◆ **Data for this exercise**:
◆ ◆ ◆

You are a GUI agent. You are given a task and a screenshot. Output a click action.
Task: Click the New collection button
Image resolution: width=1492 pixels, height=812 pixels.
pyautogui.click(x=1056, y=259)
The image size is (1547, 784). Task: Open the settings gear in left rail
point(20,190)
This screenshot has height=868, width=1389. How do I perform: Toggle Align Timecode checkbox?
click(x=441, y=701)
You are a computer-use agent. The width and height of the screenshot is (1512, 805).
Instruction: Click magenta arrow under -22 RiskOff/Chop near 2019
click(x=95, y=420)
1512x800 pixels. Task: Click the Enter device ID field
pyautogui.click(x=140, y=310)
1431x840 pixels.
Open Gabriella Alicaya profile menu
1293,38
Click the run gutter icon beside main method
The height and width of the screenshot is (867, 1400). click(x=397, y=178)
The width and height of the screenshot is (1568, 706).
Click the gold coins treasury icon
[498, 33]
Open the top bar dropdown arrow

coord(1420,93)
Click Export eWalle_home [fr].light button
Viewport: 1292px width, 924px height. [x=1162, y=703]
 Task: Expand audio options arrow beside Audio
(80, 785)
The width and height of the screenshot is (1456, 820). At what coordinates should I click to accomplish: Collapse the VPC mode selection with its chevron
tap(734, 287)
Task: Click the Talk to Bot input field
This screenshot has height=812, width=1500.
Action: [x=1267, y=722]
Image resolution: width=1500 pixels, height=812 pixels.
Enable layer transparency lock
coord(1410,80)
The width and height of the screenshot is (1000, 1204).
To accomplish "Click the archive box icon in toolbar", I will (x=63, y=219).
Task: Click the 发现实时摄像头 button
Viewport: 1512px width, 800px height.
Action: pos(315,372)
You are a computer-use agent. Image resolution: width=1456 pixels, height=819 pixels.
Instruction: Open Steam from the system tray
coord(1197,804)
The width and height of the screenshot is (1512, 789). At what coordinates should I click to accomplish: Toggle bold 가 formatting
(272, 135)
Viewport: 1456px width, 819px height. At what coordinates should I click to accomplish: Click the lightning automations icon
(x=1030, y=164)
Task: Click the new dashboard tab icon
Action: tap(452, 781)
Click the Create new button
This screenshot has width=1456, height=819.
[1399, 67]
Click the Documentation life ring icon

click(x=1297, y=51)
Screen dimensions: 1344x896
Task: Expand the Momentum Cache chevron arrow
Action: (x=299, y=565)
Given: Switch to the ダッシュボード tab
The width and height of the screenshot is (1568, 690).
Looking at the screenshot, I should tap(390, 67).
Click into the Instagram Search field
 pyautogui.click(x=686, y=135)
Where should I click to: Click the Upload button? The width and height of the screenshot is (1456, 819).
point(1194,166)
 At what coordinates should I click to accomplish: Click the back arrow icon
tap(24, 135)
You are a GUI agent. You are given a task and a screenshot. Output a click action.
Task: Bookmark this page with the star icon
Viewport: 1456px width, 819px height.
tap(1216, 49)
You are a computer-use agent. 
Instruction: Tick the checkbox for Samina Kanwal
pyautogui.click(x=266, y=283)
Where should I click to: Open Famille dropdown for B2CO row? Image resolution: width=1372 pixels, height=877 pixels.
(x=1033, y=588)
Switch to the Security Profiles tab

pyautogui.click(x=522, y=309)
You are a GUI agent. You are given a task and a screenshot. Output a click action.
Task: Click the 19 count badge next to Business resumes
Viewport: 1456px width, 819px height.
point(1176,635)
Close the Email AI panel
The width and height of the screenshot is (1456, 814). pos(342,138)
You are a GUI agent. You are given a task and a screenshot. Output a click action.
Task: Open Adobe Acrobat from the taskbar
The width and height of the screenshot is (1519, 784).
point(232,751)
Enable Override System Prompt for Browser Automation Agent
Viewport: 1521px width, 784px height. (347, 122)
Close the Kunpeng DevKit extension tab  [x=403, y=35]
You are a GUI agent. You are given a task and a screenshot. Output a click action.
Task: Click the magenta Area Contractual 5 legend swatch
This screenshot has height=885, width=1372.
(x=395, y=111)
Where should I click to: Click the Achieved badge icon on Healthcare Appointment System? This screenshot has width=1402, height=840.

◆ ◆ ◆

◆ **Task**: Restate word for word the lines from the one holding "The width and height of the screenshot is (1519, 784)." to the end of the listing, both ends included, and nothing more.

◆ **Problem solution**:
The width and height of the screenshot is (1519, 784).
point(232,751)
Enable Override System Prompt for Browser Automation Agent
Viewport: 1521px width, 784px height. (347, 122)
Close the Kunpeng DevKit extension tab  [x=403, y=35]
You are a GUI agent. You are given a task and a screenshot. Output a click action.
Task: Click the magenta Area Contractual 5 legend swatch
This screenshot has height=885, width=1372.
(x=395, y=111)
Where should I click to: Click the Achieved badge icon on Healthcare Appointment System? This screenshot has width=1402, height=840.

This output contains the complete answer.